The only constant is change. It’s a moniker we’ve learned to live by in today’s fast-paced working environment. Platforms, people, processes, products – they all change. Even business itself is changing, with disrupting technologies challenging the status quo.

But how do we facilitate change within our environment and within our group of peers? When acting to realize change, we often encounter resistance. And to deal with resistance, we first have to know its root cause.

Below you will find some excerpts from Donald Kirkpatrick’s book How To Manage Change Effectively: Approaches, Methods, and Case Examples that classify key characteristics of situations in which people will either resist or embrace change. And while the book, published in 2001 cannot be considered part of recent literature, many of its points still remain valid today.
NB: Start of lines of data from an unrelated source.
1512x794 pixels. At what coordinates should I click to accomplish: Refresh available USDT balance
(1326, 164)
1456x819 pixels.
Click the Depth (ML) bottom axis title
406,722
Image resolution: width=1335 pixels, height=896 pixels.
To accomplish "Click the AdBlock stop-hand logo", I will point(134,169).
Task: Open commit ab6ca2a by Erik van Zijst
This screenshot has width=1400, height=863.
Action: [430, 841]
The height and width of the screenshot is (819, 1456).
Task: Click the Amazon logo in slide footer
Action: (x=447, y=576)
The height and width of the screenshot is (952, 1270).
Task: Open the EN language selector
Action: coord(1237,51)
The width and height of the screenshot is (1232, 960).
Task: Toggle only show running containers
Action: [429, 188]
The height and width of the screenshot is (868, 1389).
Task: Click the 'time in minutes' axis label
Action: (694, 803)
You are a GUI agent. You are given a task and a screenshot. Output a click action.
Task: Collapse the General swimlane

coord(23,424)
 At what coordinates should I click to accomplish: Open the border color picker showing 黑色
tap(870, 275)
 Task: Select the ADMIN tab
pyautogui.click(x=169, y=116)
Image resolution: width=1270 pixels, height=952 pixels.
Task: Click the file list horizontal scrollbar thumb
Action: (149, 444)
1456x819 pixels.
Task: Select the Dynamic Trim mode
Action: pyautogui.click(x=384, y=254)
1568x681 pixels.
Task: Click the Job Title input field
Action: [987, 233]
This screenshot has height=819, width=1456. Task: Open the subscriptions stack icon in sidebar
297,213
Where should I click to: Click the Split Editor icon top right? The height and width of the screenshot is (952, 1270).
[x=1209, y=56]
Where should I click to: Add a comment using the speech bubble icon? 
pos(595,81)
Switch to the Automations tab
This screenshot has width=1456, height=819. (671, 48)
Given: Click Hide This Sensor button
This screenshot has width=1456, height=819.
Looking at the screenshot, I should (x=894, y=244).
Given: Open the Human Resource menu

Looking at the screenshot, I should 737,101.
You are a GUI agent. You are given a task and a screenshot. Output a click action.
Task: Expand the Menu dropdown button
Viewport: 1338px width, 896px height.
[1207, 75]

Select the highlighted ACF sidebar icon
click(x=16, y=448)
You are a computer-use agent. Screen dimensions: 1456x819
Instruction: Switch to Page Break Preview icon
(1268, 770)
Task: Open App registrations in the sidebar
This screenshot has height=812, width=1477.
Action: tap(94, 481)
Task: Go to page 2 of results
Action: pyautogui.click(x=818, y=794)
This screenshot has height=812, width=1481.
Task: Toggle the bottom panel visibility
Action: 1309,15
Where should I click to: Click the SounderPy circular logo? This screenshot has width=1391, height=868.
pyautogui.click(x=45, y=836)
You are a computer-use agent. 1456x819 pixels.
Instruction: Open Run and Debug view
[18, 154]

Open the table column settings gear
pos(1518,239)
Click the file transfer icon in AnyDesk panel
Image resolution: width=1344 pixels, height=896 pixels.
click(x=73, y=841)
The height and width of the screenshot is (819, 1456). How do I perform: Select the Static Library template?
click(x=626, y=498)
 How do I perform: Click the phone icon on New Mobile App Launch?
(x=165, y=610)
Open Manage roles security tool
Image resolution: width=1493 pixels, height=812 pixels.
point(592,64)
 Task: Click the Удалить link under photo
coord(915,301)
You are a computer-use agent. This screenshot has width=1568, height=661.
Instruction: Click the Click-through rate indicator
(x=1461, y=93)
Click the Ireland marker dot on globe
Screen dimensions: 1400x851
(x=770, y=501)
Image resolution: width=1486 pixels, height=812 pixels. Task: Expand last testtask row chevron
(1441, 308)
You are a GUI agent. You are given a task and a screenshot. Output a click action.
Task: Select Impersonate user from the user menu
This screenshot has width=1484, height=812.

Situations which foster resistance to change

  • The affected stakeholders sense a loss of security, pride, satisfaction, freedom, responsibility, authority, working conditions or status
  • The change is perceived as creating more issues than benefits
  • The extra effort required to realize the change is not being rewarded or recognized
  • The initiator of the change is lacking the necessary respect within the organization
  • The change initiative or its implications on stakeholders are being misunderstood
  • The change is misdirected, and the status quo or alternatives to change are perceived as superior
  • There is a perception that the change does not make sense for the organization to pursue
  • The key stakeholders might have a low tolerance for change by default
  • The change violates working principles of the organizations or commitments made in the past
  • Key stakeholders are excluded from participating in the change initiative
  • Changes are viewed as criticism on the previous way of working
  • The change is initiated at an unsuitable time, at which other issues require priority

Situations facilitating embracing change

  • Stakeholders perceive the change as being in their interest, in terms of security, money, authority, status or prestige, responsibility, working conditions or achievement
  • The change provides new challenges and alleviates boredom or staleness of the environment
  • Stakeholders can exploit plenty of opportunities to influence the change initiative
  • The change is rolled out at a favourable moment within the organization’s timeline
  • The initiator of the change is known and respected within the organization
  • Stakeholders like the approach of the change and the way it’s implemented

Practical application

When pursuing change related activities, you can use these classifications to identify what barriers to change your project might encounter from key stakeholders. Or you could use the list to identify why your stakeholders are actually supporting your project, and better cater to their needs.

Do you think the points made by Donald Kirkpatrick hold true today? Have you experienced such issues yourself, or do you know of some other situations that foster resistance to or appetite for change?